March 19th, 2008 · No Comments

The time travel in Portrait of Jennie is of a spiritual variety, an inexplicable colliding of past and present in the name of a transcendent love that would otherwise never be. In Time after Time, traveling through time is accomplished by the nuts and bolts of science, specifically a helicopter-like machine that converts sun rays into electricity. This is time travel as H. G. Wells envisioned it in his novel The Time Machine (1895), and that’s no coincidence: Time after Time is an ingenious, grown-up fantasy thriller that puts Wells himself inside the machine of his imagination and sends him hurtling into the future.

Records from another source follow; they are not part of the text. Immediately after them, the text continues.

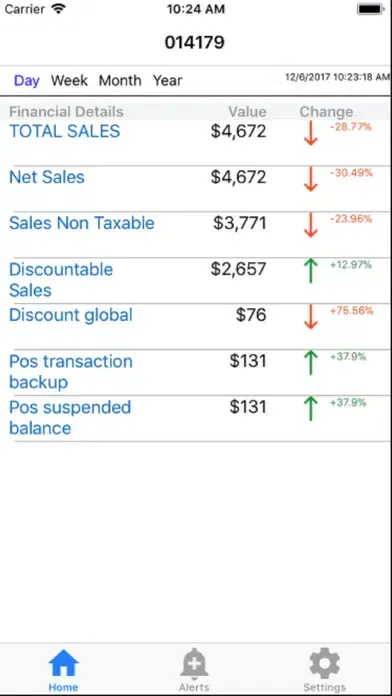The image size is (392, 696).
Task: Click the red arrow beside Discount global
Action: tap(311, 317)
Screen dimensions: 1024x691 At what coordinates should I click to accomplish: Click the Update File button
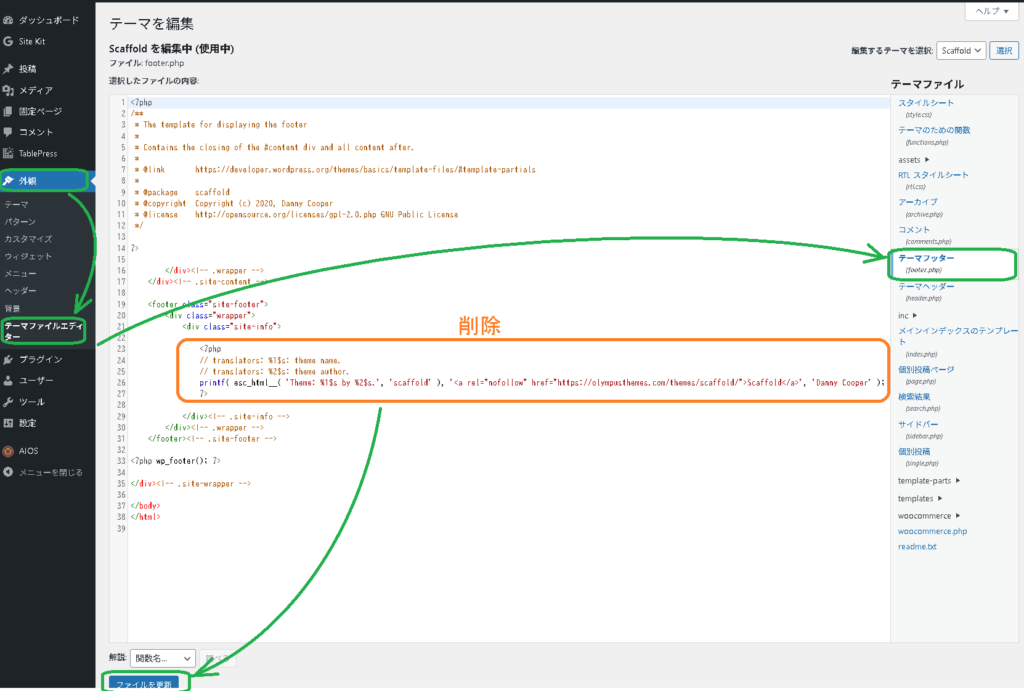146,684
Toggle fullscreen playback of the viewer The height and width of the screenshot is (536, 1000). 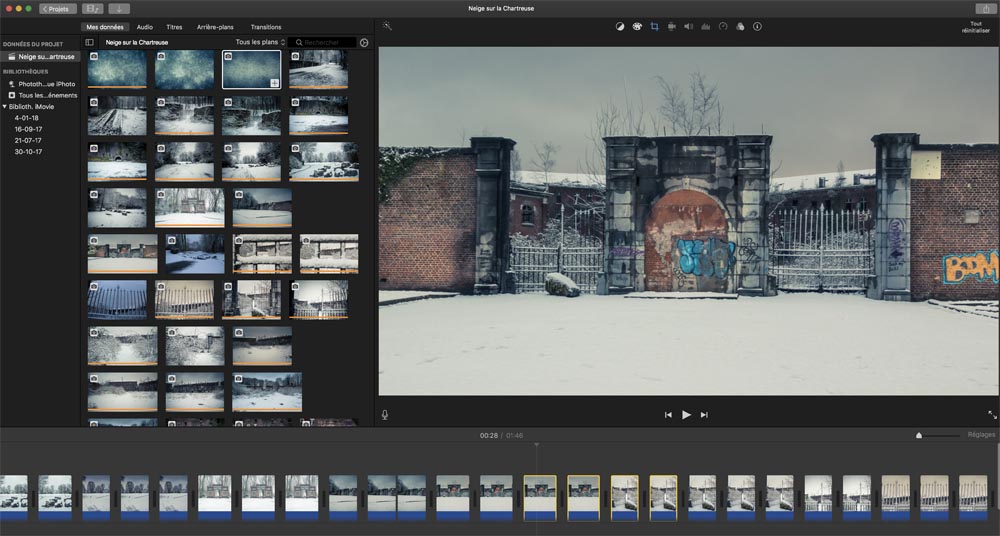click(992, 415)
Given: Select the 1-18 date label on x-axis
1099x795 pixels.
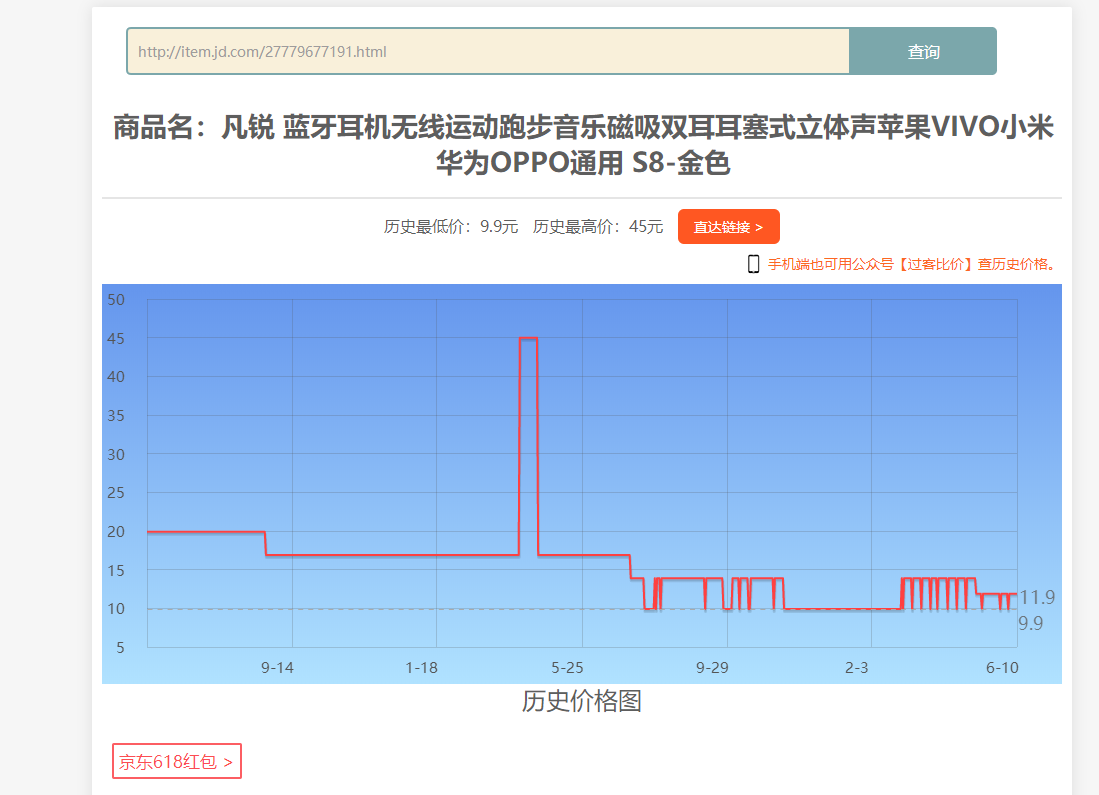Looking at the screenshot, I should (422, 668).
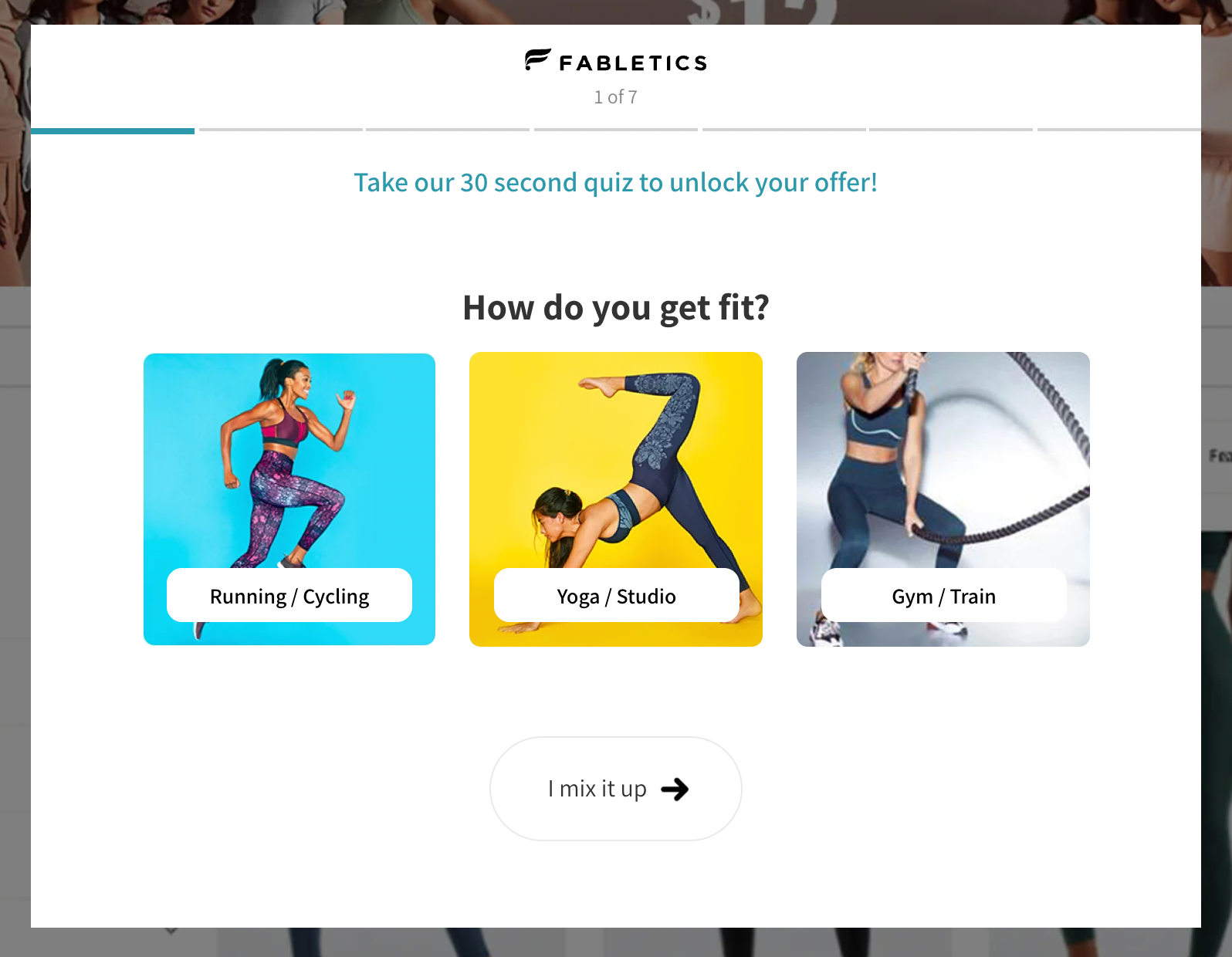Choose the Yoga / Studio label

click(x=616, y=596)
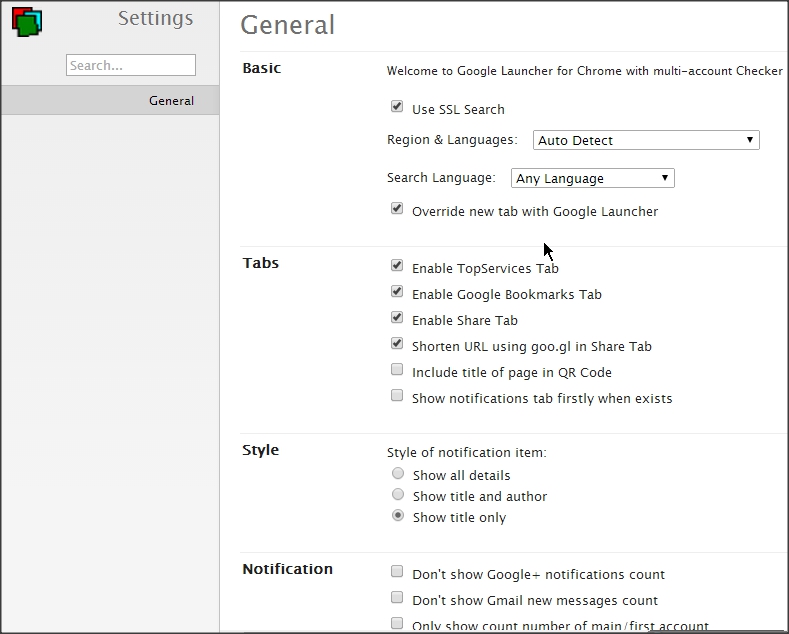Select Show title only radio button
The width and height of the screenshot is (789, 634).
[398, 516]
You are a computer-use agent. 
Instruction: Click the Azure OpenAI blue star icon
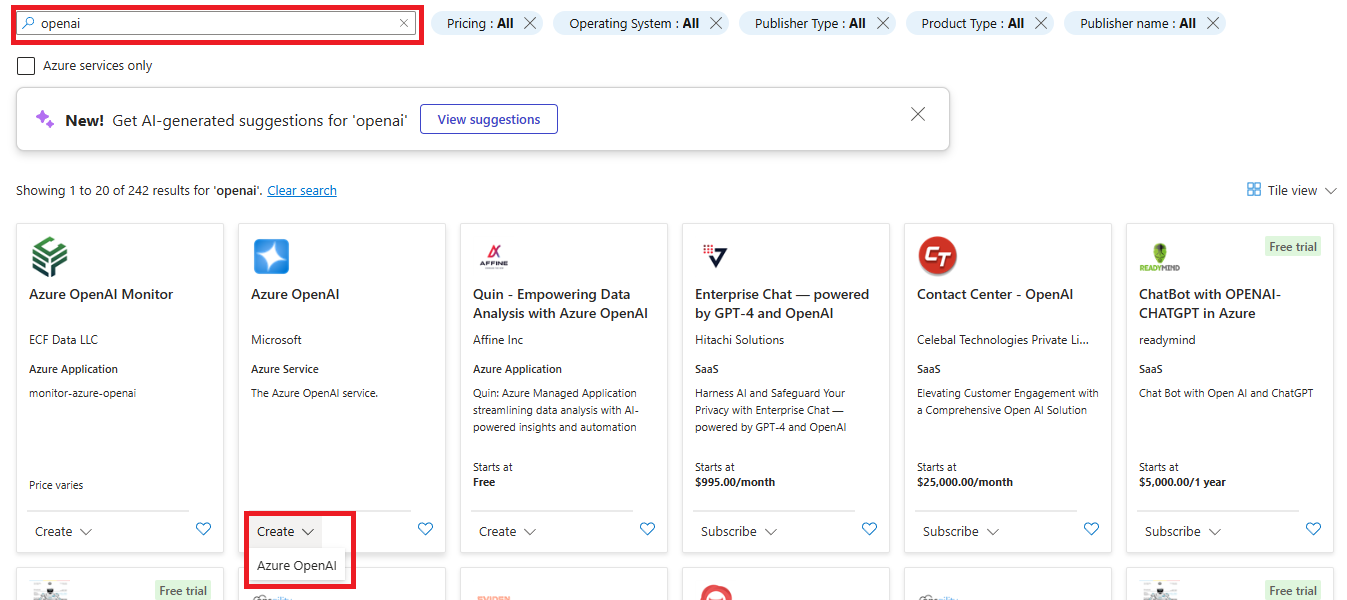click(x=271, y=257)
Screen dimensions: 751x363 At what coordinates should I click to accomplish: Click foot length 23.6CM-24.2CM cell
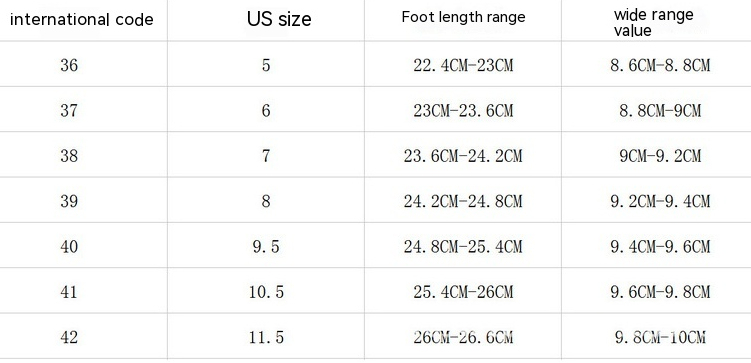tap(463, 156)
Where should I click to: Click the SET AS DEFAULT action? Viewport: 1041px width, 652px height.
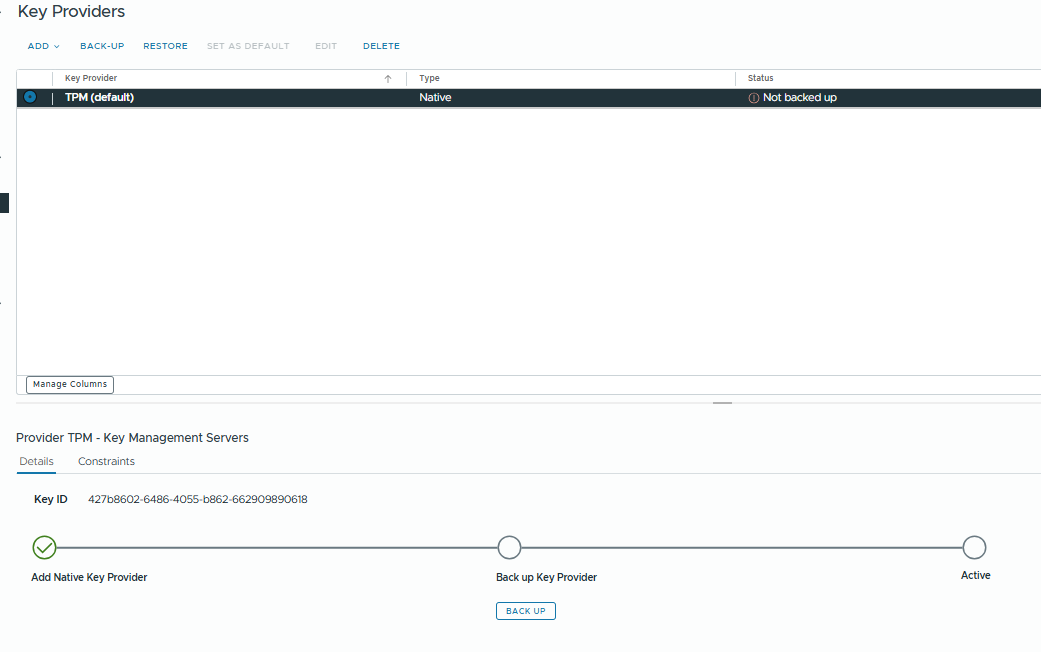tap(248, 46)
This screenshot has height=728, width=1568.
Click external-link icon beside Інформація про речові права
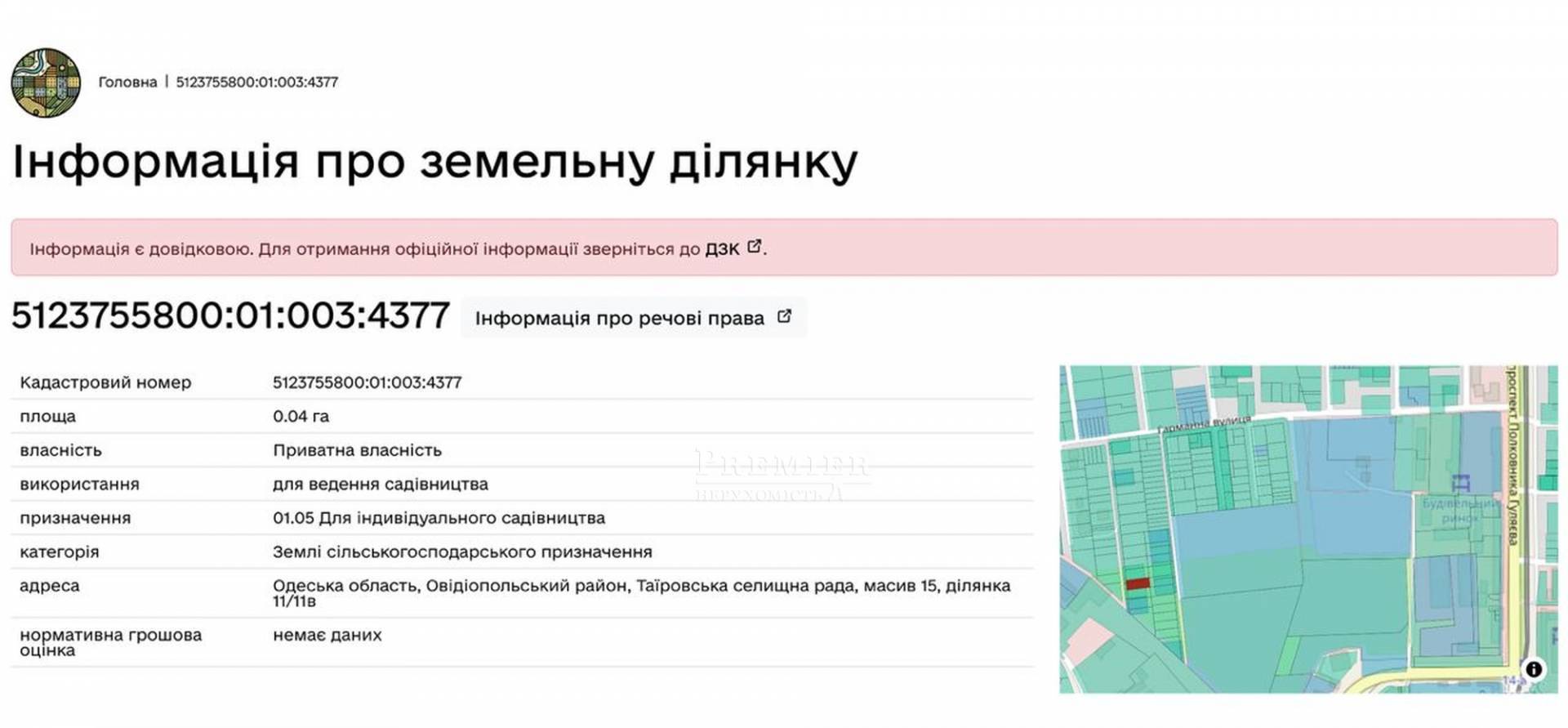[x=784, y=316]
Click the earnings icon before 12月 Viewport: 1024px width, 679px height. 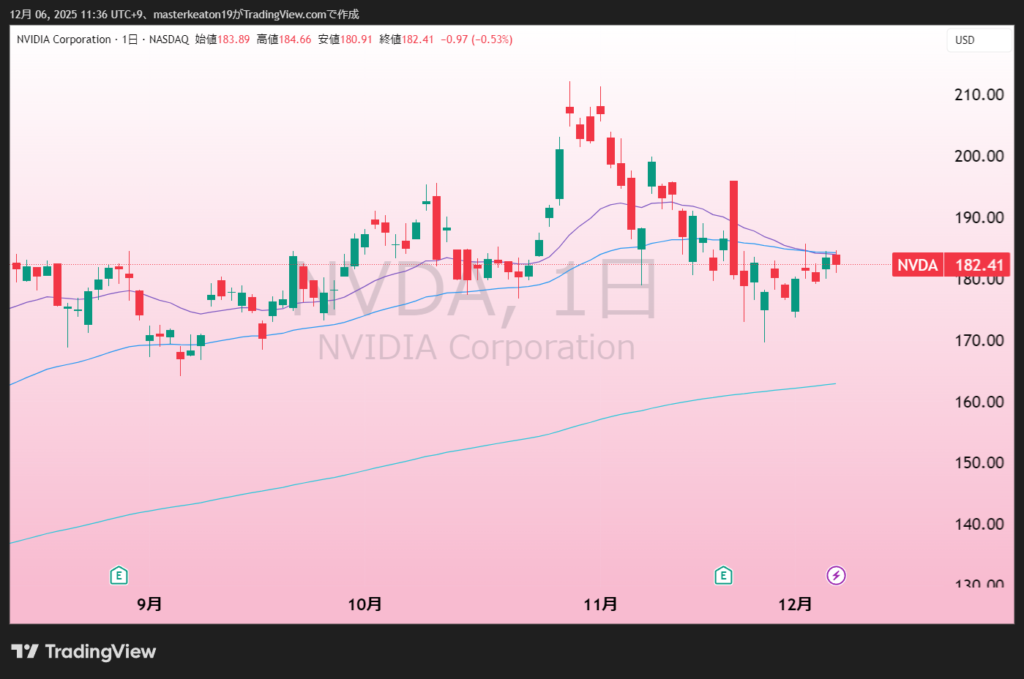coord(723,575)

That’s a fresh, clever concept of make-believe, but the film’s creators go a step further by adding another historical figure to their magical revisionism: Jack the Ripper. Written and directed by Nicholas Meyer (with a story by Karl Alexander and Steve Hayes), Time after Time is smart and inventive, an accomplished amalgam of social satire, serial-killer horrors, offbeat romance, fish-out-of-water comedy, and historical conjecture. These ambitious elements congeal so sensibly, and plausibly, that Time after Time whizzes by, a witty entertainment made of equal parts charm, scares, and laughs. And it does all this with a minimum of special effects.

excerpted from John DiLeo’s
Screen Savers: 40 Remarkable Movies Awaiting Rediscovery
© 2008 Hansen Publishing Group. All Rights Reserved.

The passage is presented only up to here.